Proof Let $\xi \in X$ be a fixed point of T. Applying (16) with $x=y=\xi$, we get

$$\begin{array}{rcl}F(0,\phi (\xi ),\phi (\xi ))& \le & kF(0,\phi (\xi ),\phi (\xi ))\\ +L(F(0,\phi (\xi ),\phi (\xi ))-F(0,\phi (\xi ),\phi (\xi )))\\ =& kF(0,\phi (\xi ),\phi (\xi )),\end{array}$$

which implies that $F(0,\phi (\xi ),\phi (\xi ))=0$. Using property (F1), we obtain $\phi (\xi )=0$, that is, $\xi \in Z_{\phi }$. Then (i) is proved.

Let $x\in X$ be an arbitrary point.
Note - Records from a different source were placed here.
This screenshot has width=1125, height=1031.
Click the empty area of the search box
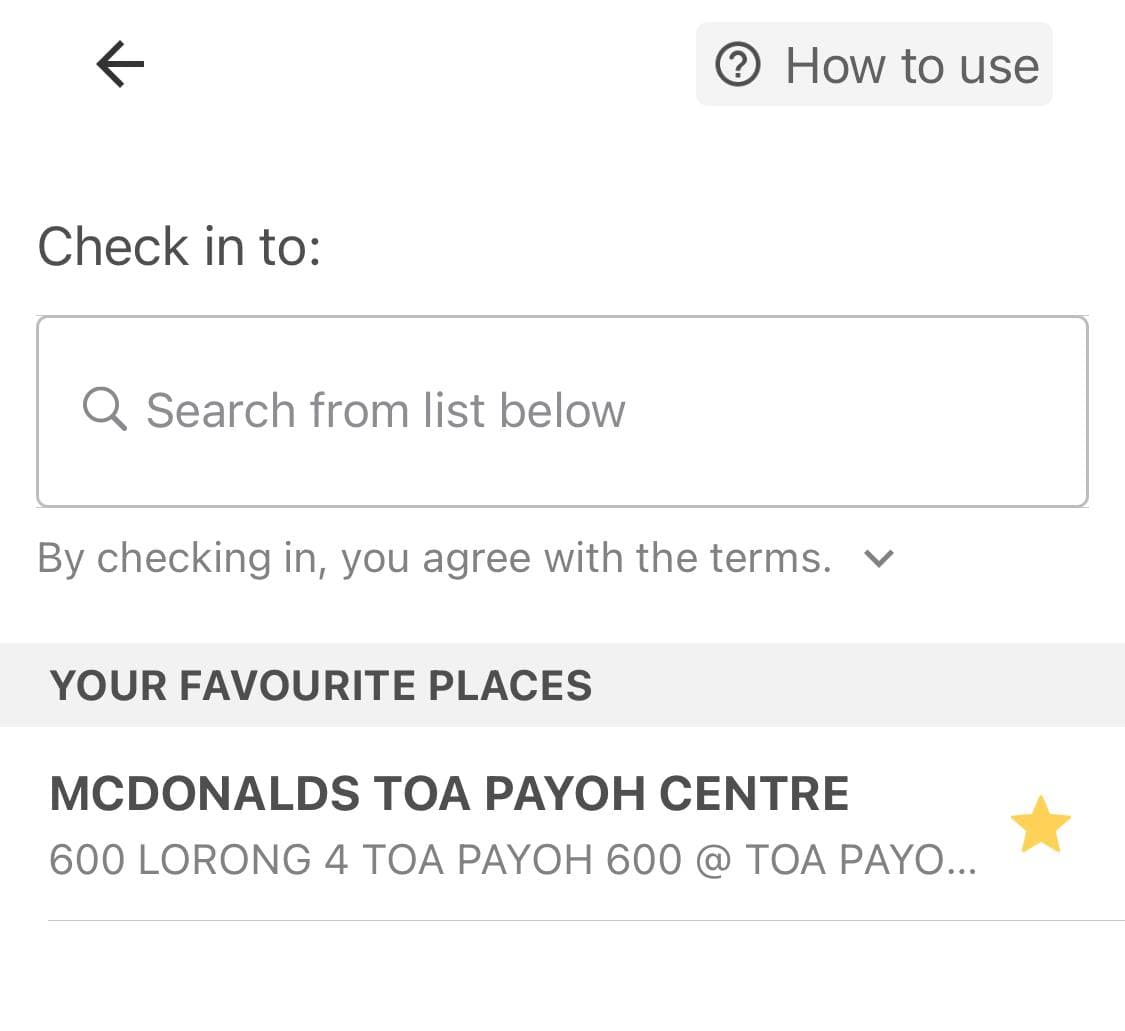pos(854,411)
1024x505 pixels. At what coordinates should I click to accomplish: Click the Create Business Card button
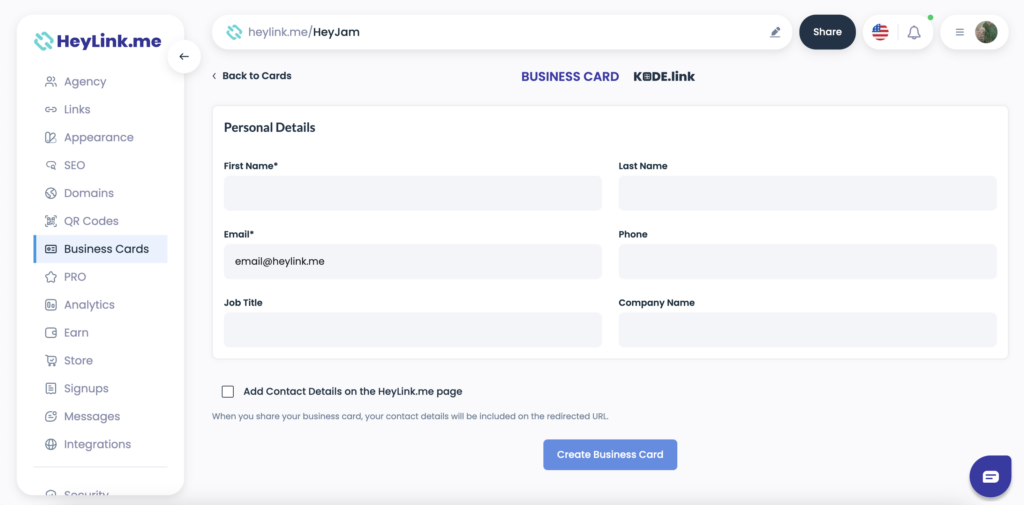coord(610,455)
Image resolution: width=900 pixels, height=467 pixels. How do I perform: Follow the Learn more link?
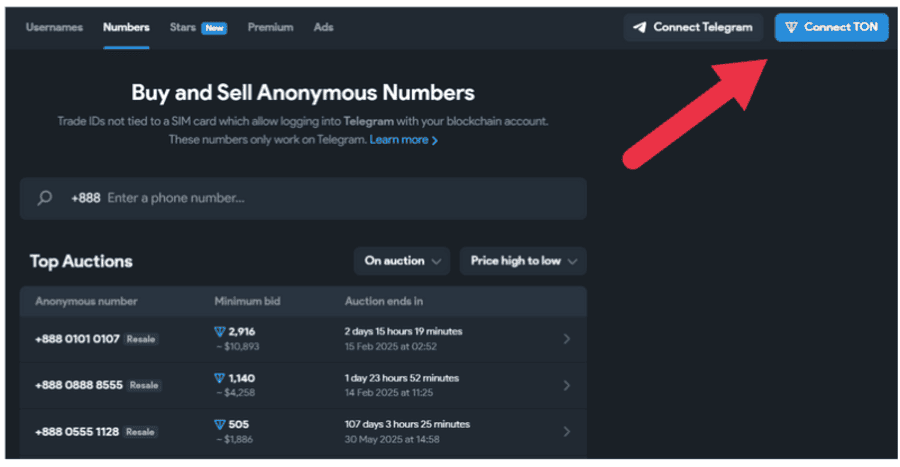click(x=404, y=140)

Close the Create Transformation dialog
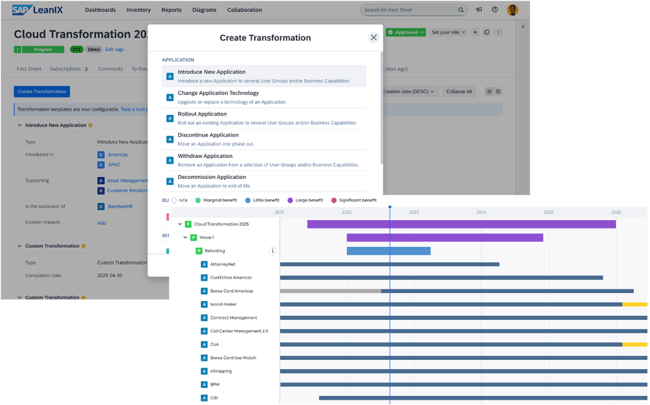[x=374, y=38]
Applying (16), we obtain

$$\begin{array}{c}F(d(T^{n}x,T^{n+1}x),\phi \left(T^{n}x\right),\phi \left(T^{n+1}x\right))\hfill \\ \le kF(d(T^{n-1}x,T^{n}x),\phi \left(T^{n-1}x\right),\phi \left(T^{n}x\right))\hfill \\ +L(F(0,\phi \left(T^{n}x\right),\phi \left(T^{n}x\right))-F(0,\phi \left(T^{n}x\right),\phi \left(T^{n}x\right)))\hfill \\ =kF(d(T^{n-1}x,T^{n}x),\phi \left(T^{n-1}x\right),\phi \left(T^{n}x\right)),n\in \mathbb{N}.\hfill \end{array}$$

By induction, we get

$$F(d(T^{n}x,T^{n+1}x),\phi \left(T^{n}x\right),\phi \left(T^{n+1}x\right))\le k^{n}F(d(x,Tx),\phi (x),\phi (Tx)),n\ge 0.$$

The rest of the proof follows using similar arguments to the proof of Theorem 2.2. □

3 Links with partial metric spaces

From the previous obtained results in metric spaces, we deduce in this section some fixed point theorems in partial metric spaces; see also [21].

We start by the Matthews fixed point theorem [1].

Corollary 3.1 Let $(X,p)$ be a complete partial metric space and let $T:X\to X$ be a mapping such that

$$p(Tx,Ty)\le kp(x,y),(x,y)\in X^2,$$

for some constant $k\in (0,1)$. Then T has a unique fixed point $z\in X$. Moreover, we have $p(z,z)=0$.

Proof Consider the metric $d_p$ on X defined by (1) and the function $\phi :X\to [0,\mathrm{\infty })$ defined by $\phi (x)=p(x,x)$. Applying Theorem 2.1 with $F(a,b,c)=a+b+c$, and using Lemma 1.1, we obtain the desired result. □

Similarly, from Theorem 2.2, we obtain the following result.

Corollary 3.2 Let $(X,p)$ be a complete partial metric space and let $T:X\to X$ be a mapping such that

$$p(T^{2}x,Tx)\le kp(Tx,x),x\in X,$$

for some constant $k\in (0,1)$. Then T has a fixed point $z\in X$. Moreover, we have $p(z,z)=0$.

Finally, from Theorem 2.3, we obtain the following result.

Corollary 3.3 Let $(X,p)$ be a complete partial metric space and let $T:X\to X$ be a mapping such that

$$p(Tx,Ty)\le kp(x,y)+L(p(y,Tx)-\frac{p(y,y)+p(Tx,Tx)}{2}),(x,y)\in X^2,$$

for some constants $k\in (0,1)$ and $L\ge 0$. Then T has a fixed point $z\in X$. Moreover, we have $p(z,z)=0$.

Observe that if p is a metric on X, we obtain from Corollary 3.3 the Berinde fixed point theorem for $(k,L)$-weak contractions [24].